- **Text**:
#####

Steven, are you referring to the fact that he has two map keys with the
same name?

If so, is that technically invalid json?

I generally agree with this post [1].

http://stackoverflow.com/questions/21832701/does-json-syntax-allow-duplicate-keys-in-an-object#answer-23195243

If others agree, I think it would be appropriate for Hao to file a JIRA to
make sure we follow and check this convention.

J

On Wed, Jan 21, 2015 at 5:07 PM, Steven Phillips <[email protected]>
wrote:

> Hao,
>
> It looks to me like your json file is actually invalid, and it seems like
> Drill should be throwing an exception.
>
> On Wed, Jan 21, 2015 at 5:04 PM, Hao Zhu <[email protected]> wrote:
>
> > I figured out the differences after getting the json file from Andries.
> >
> > My json file is like:
> > {“entities”:{xxx},“entities”:{yyy}... }
> >
> > Andries' json file is like:
> > {“entities”:{xxx}}
> > {“entities”:{yyy}}
> > ...
> >
> > So basically Andries' json file is contains multiple json files.
> >
> > Fortunately, we can use the same SQL to get the same results:
> > 0: jdbc:drill:> select t.entities.hashtags from dfs.tmp.`z2.json` t;
> > +------------+
> > |   EXPR$0   |
> > +------------+
> > | []         |
> > | [{"text":"GoPatriots"}] |
> > | [{"text":"aaa"}] |
> > | []         |
> > | [{"text":"bbb"}] |
> > +------------+
> > 5 rows selected (0.136 seconds)
> > 0: jdbc:drill:> with tmp as
> > . . . . . . . > (
> > . . . . . . . > select flatten(t.entities.hashtags) as c from
> > dfs.tmp.`z2.json` t
> > . . . . . . . > )
> > . . . . . . . > select tmp.c.text from tmp;
> > +------------+
> > |   EXPR$0   |
> > +------------+
> > | GoPatriots |
> > | aaa        |
> > | bbb        |
> > +------------+
> > 3 rows selected (0.115 seconds)

#####

- **Information supplied**:
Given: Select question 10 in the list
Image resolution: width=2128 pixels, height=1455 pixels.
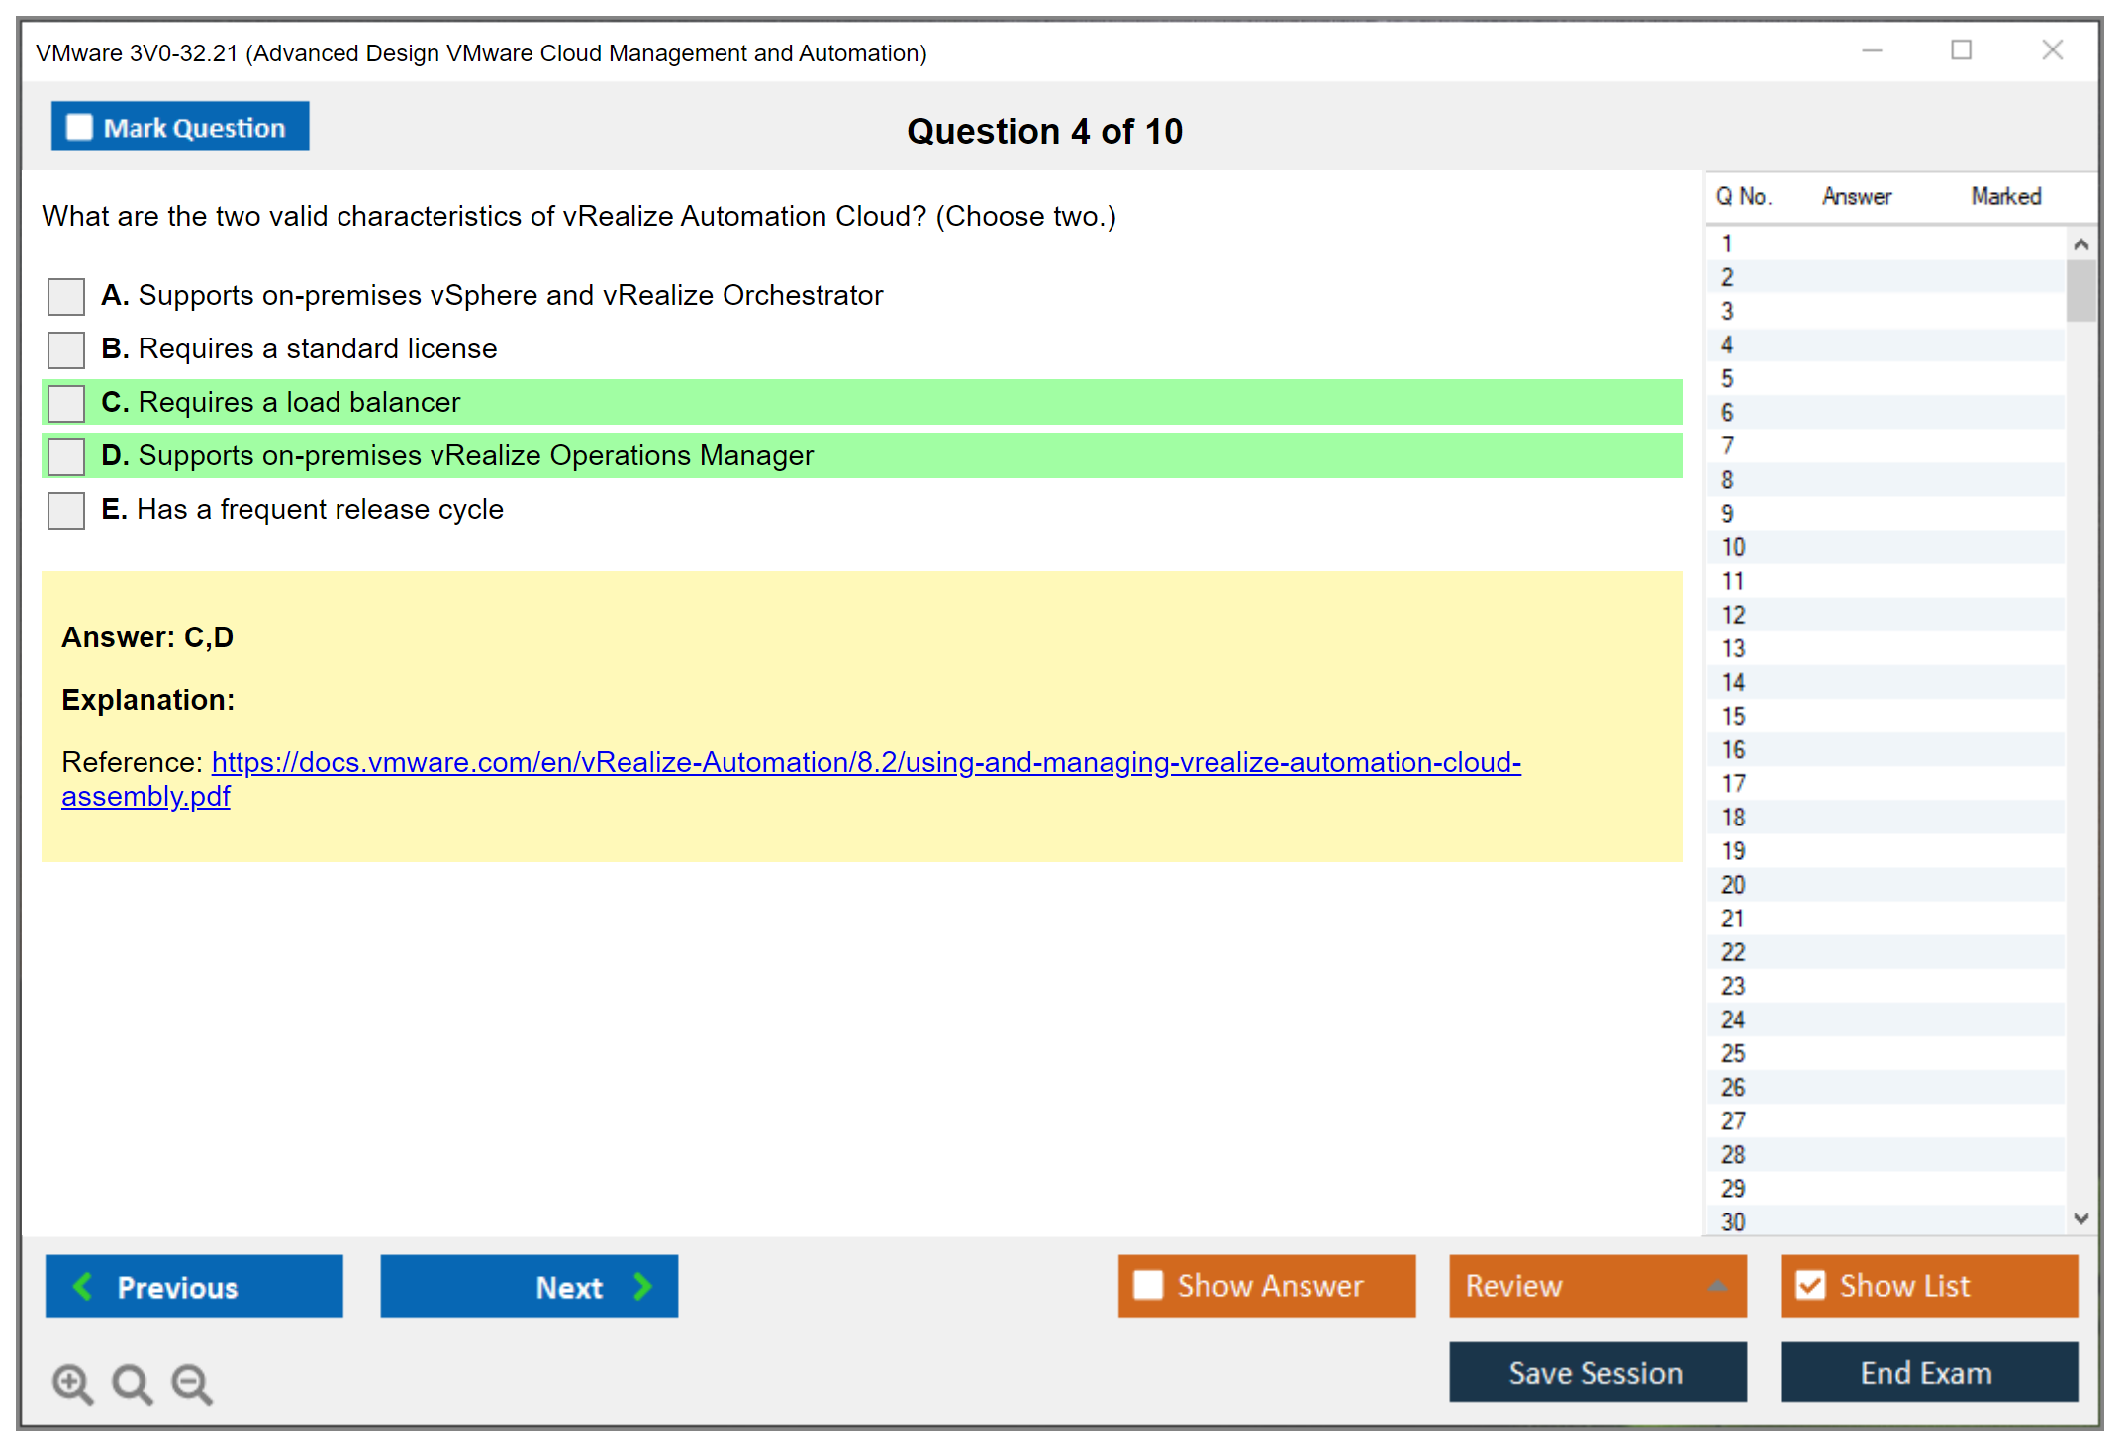Looking at the screenshot, I should [1733, 547].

#####

- **Required tasks**:
a) In the thread about duplicate JSON keys, which hashtag text values does the second query return?
b) Reproduce everything in the thread about duplicate JSON keys from "On Wed, Jan 21, 2015 at 5:07" down to "throwing an exception.".
c) Carry on writing the thread about duplicate JSON keys from the point where it stops.

- **Set of answers**:
a) GoPatriots, aaa, bbb

b)
On Wed, Jan 21, 2015 at 5:07 PM, Steven Phillips <[email protected]>
wrote:

> Hao,
>
> It looks to me like your json file is actually invalid, and it seems like
> Drill should be throwing an exception.

c)
> >
> > Thanks,
> > Hao
> >
> >
> >
> >
> >
> >
> > On Wed, Jan 21, 2015 at 4:34 PM, Andries Engelbrecht <
> > [email protected]> wrote:
> >
> > > In my case it returns the empty records when flatten is not used.
> > >
> > > 0: jdbc:drill:zk=drilldemo:5181> select t.entities.hashtags as hashtags
> > > from `twitter.json` t limit 10;
> > > +------------+
> > > |  hashtags  |
> > > +------------+
> > > | []         |
> > > | [{"text":"SportsNews","indices":[0,11]}] |
> > > | []         |
> > > | [{"text":"SportsNews","indices":[0,11]}] |
> > > | []         |
> > > | []         |
> > > | []         |
> > > | []         |
> > > | []         |
> > > | [{"text":"CARvsSEA","indices":[36,45]}] |
> > > +------------+
> > >
> > > On Jan 21, 2015, at 4:26 PM, Hao Zhu <[email protected]> wrote:
> > >
> > > > Actually not due to flatten, if you directly query the file, it will
> > only
> > > > show the non-null values.
> > > >
> > > > 0: jdbc:drill:> select t.entities.hashtags from dfs.tmp.`z.json` t;
> > > > +------------+
> > > > |   EXPR$0   |
> > > > +------------+
> > > > | [{"text":"GoPatriots"},{"text":"aaa"},{"text":"bbb"}] |
> > > > +------------+
> > > > 1 row selected (0.123 seconds)
> > > >
> > > > Thanks,
> > > > Hao
> > > >
> > > > On Wed, Jan 21, 2015 at 4:18 PM, Andries Engelbrecht <
> > > > [email protected]> wrote:
> > > >
> > > >> Very interesting, flatten seems to bypass empty records. Not sure if
> > > that
> > > >> is an ideal result for all use cases, but certainly usable in this
> > case.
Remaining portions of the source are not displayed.